Moscow; Leningrad: Co-operative publishing society of foreign workers in the U. S. S. R., 1934. Item #1331
, 308 pp. 19,5x13,5 cm. Wrappers with illustrated dust-jacket. Tears and soiling to the dustjacket. Otherwise in a very good condition.
Scarce especially with dust-jacket. First edition. 1 of 5,000 copies. Editor L. Talmy. Technical editor H. Canter.
Reading for the foreigners living in the Soviet Union. Jack London’s political novel The Iron Heel was first published in 1908 and was immediately christened as the earliest modern dystopian
novel. Written in the form of a diary, the book narrates the story of the terrible oppressions of an American oligarchy at the beginning of the twentieth century, and the struggles of a socialist revolutionary movement. The novel echoed London’s political ideas and defended his socialist views on behalf of the protagonist of the story.
The Russian translation of The Iron Heel first appeared in 1912 (by Zinoviy Lvovsky), long before the establishment of the Soviet rule. Since then, the novel was reissued several times and was first published in its original English language in 1934 by the co-operative publishing society of foreign workers in the U. S. S. R. The Soviet Union experienced a major wave of immigration in the period from 1917 to 1939. Approximately 70,000 to 80,000 foreign workers, specialists, and political exiles went to live and work in the Communist country. Against this background, the Soviet authorities realized the necessity of the socialist propaganda directed at foreigners living within the country and founded the co-operative publishing society of foreign workers in the U. S. S. R. in 1931. The publishing house was entrusted with the publication in foreign languages and the distribution of Marxist-Leninist, educational, fiction and reference literature among foreign workers, specialists and students located on the territory of the USSR.
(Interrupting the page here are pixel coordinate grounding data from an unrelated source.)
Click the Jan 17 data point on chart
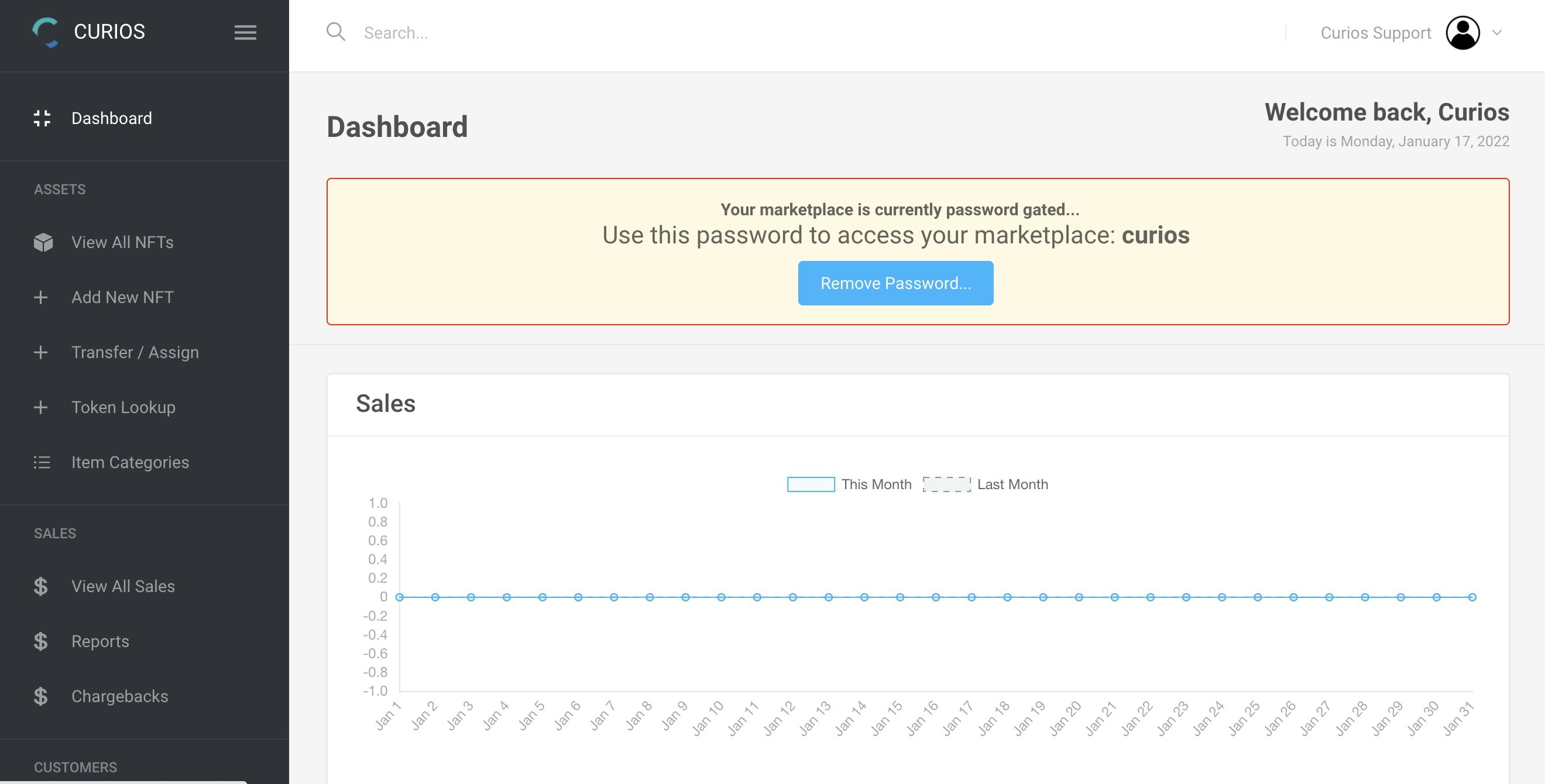The image size is (1545, 784). coord(971,597)
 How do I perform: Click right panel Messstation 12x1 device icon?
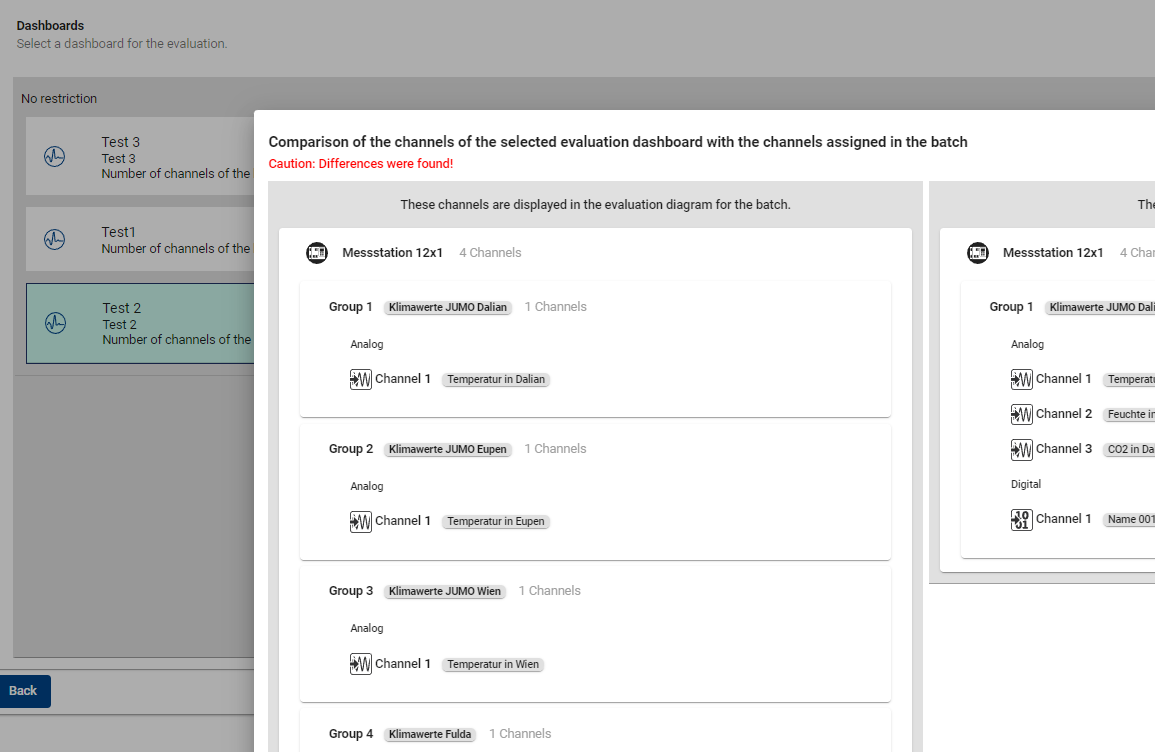point(978,253)
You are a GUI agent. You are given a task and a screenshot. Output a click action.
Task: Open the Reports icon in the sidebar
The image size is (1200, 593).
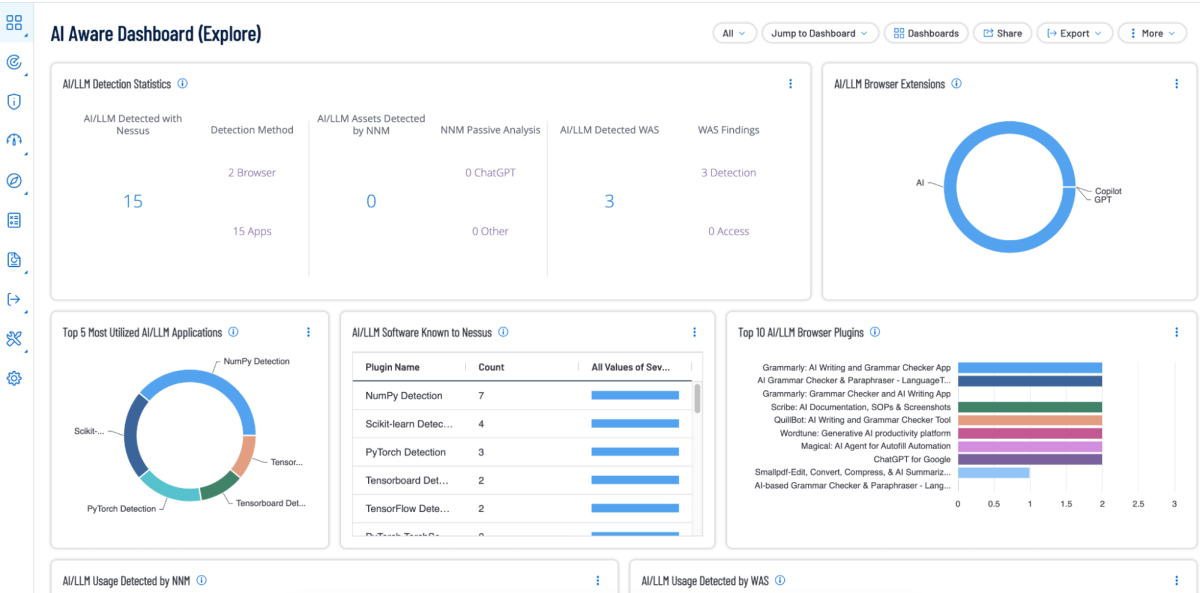tap(14, 260)
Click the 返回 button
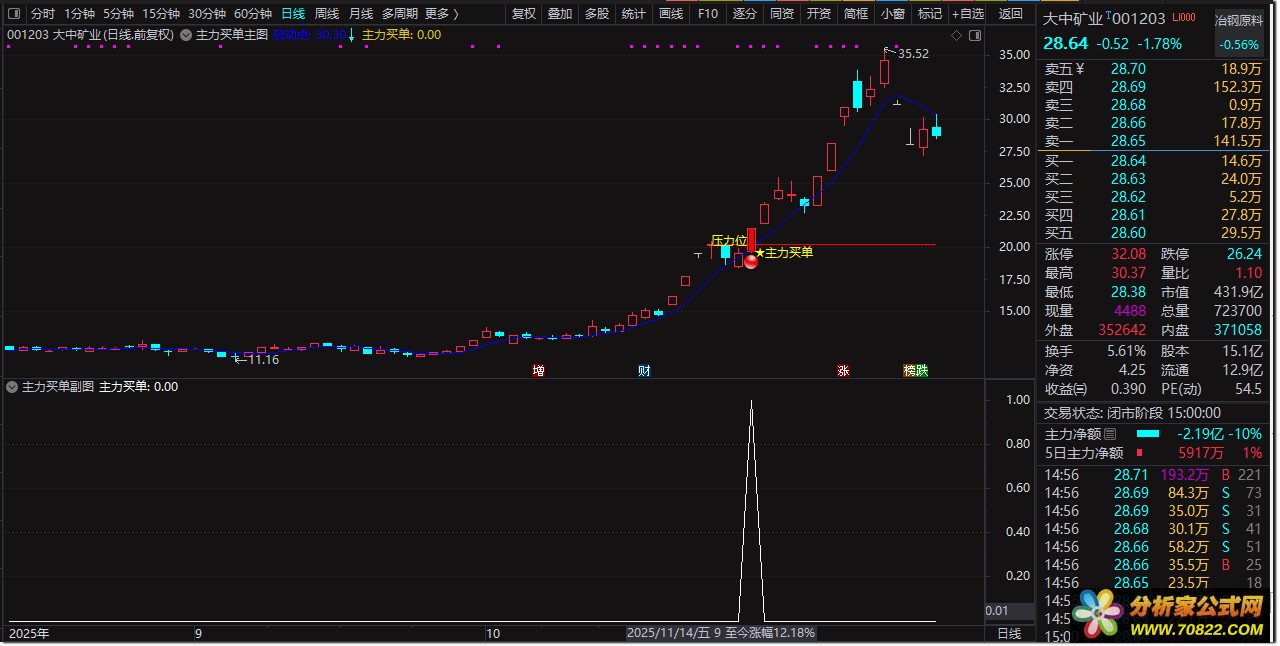Image resolution: width=1280 pixels, height=646 pixels. point(1011,14)
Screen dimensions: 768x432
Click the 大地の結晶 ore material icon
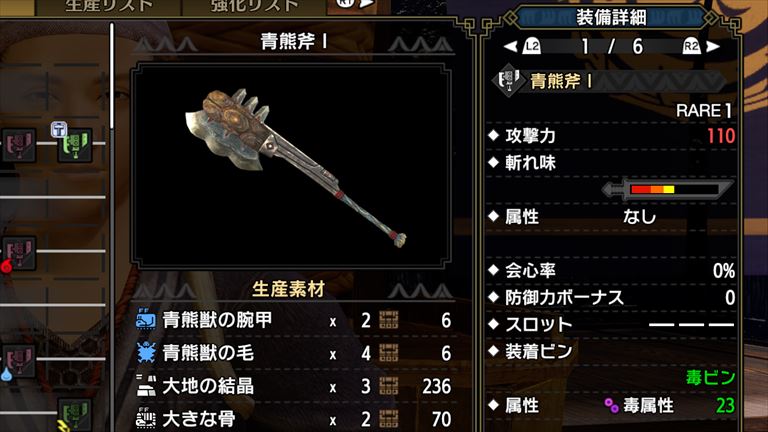[x=145, y=386]
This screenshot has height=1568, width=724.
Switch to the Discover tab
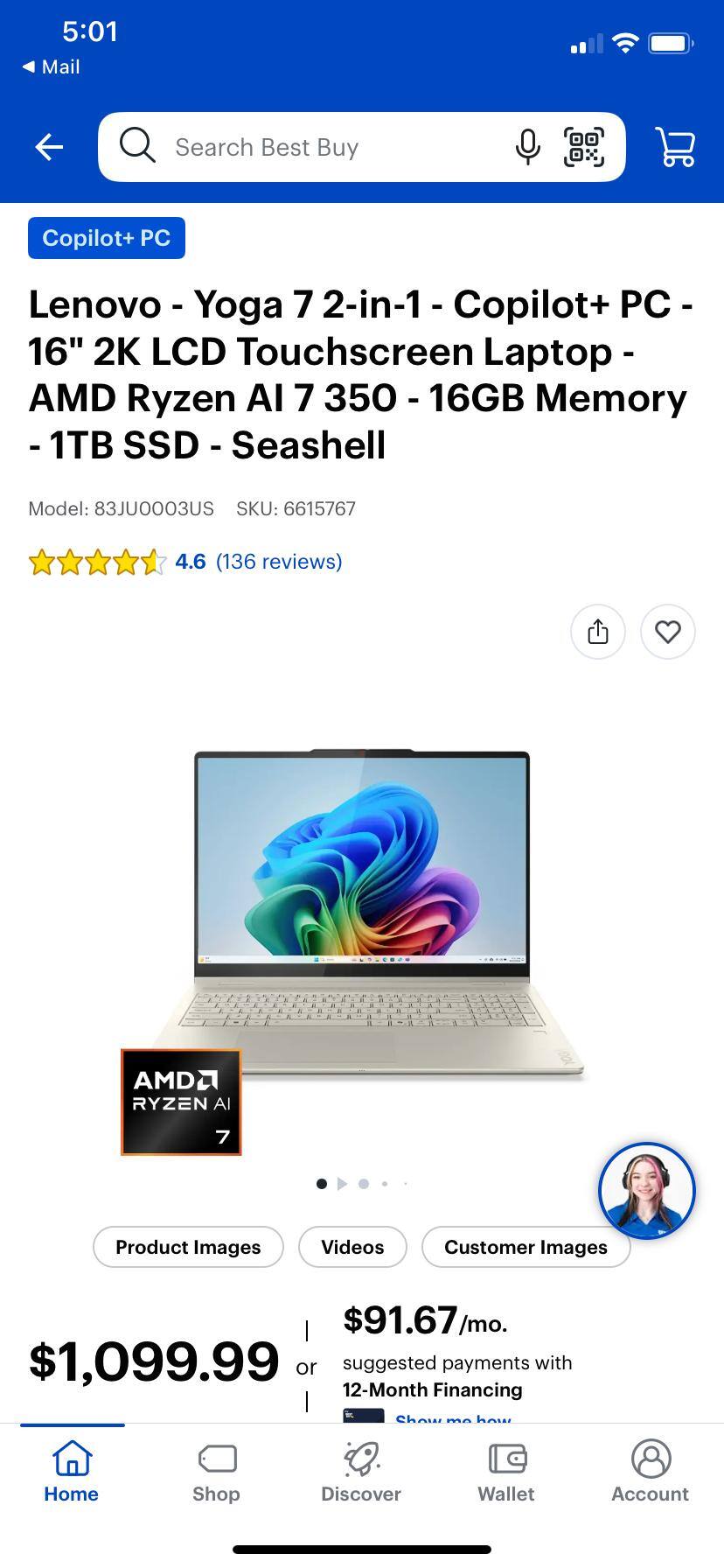[361, 1472]

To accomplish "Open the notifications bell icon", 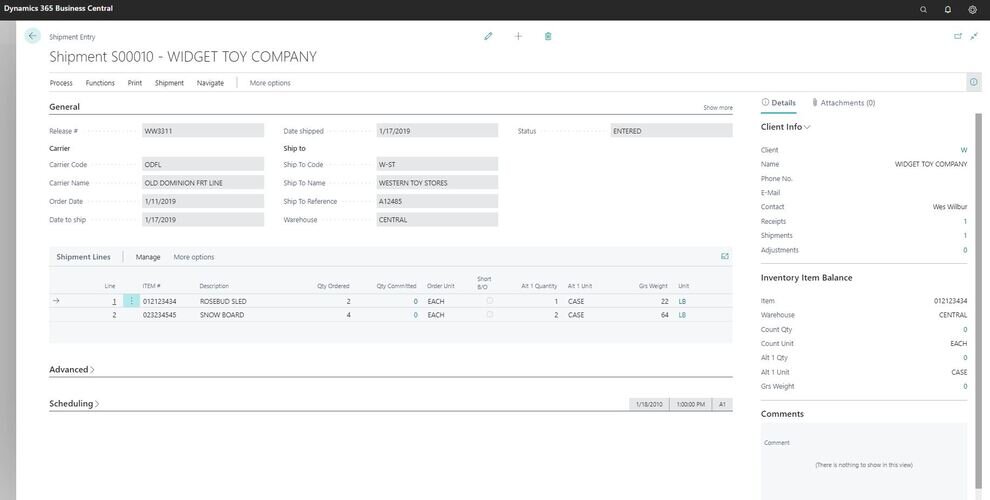I will coord(948,9).
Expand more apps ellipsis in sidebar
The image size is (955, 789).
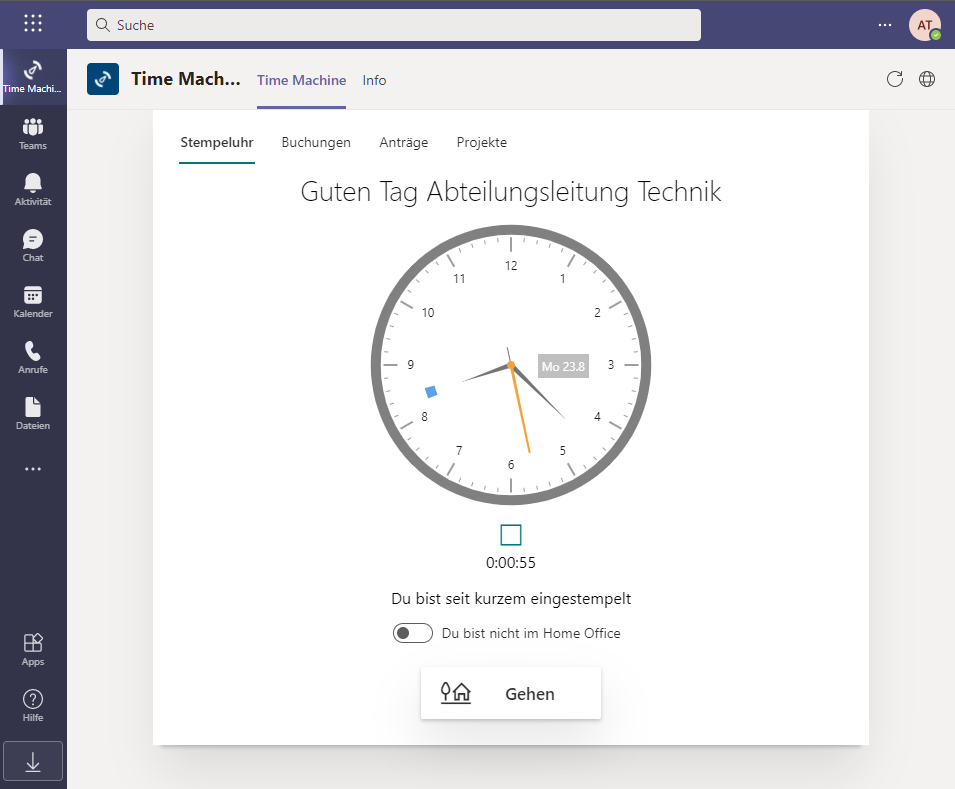coord(33,468)
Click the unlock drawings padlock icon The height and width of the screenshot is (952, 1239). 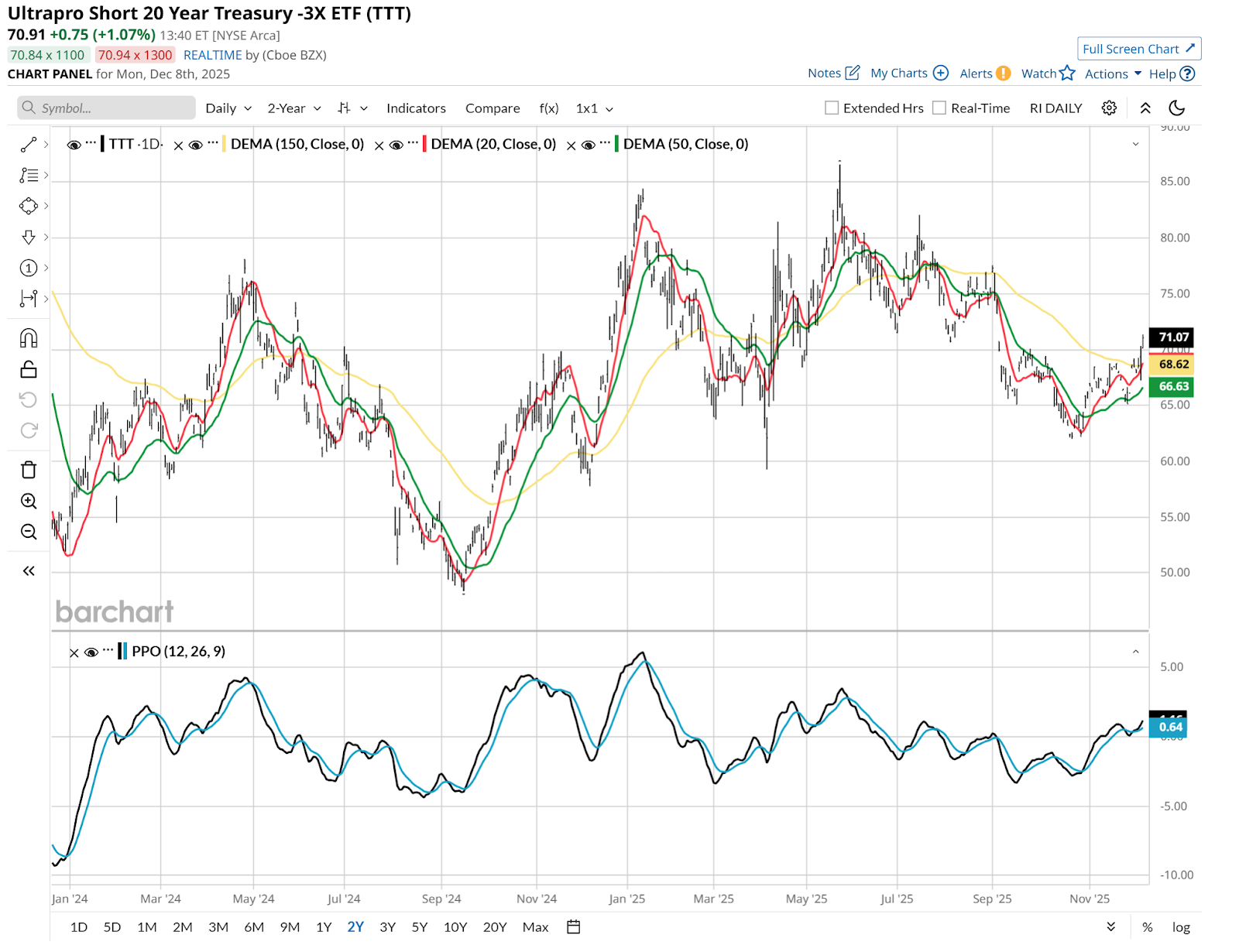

An influential socialist of his day, Jack London was one of the few American authors with a stamp of approval to be read in the Soviet Union. In fact, London was among those few writers whose works have been published in the USSR in ten million or more copies (18.6 million copies) since 1918 until 1957. He was also the most famous foreign author in regards to the number of the titles and editions published in the Soviet Union (662 with 18,588,000 copies in 32 languages; the second was Victor Hugo with 362 editions with 13,184,000 copies in 45 languages) in the aforementioned timeframe.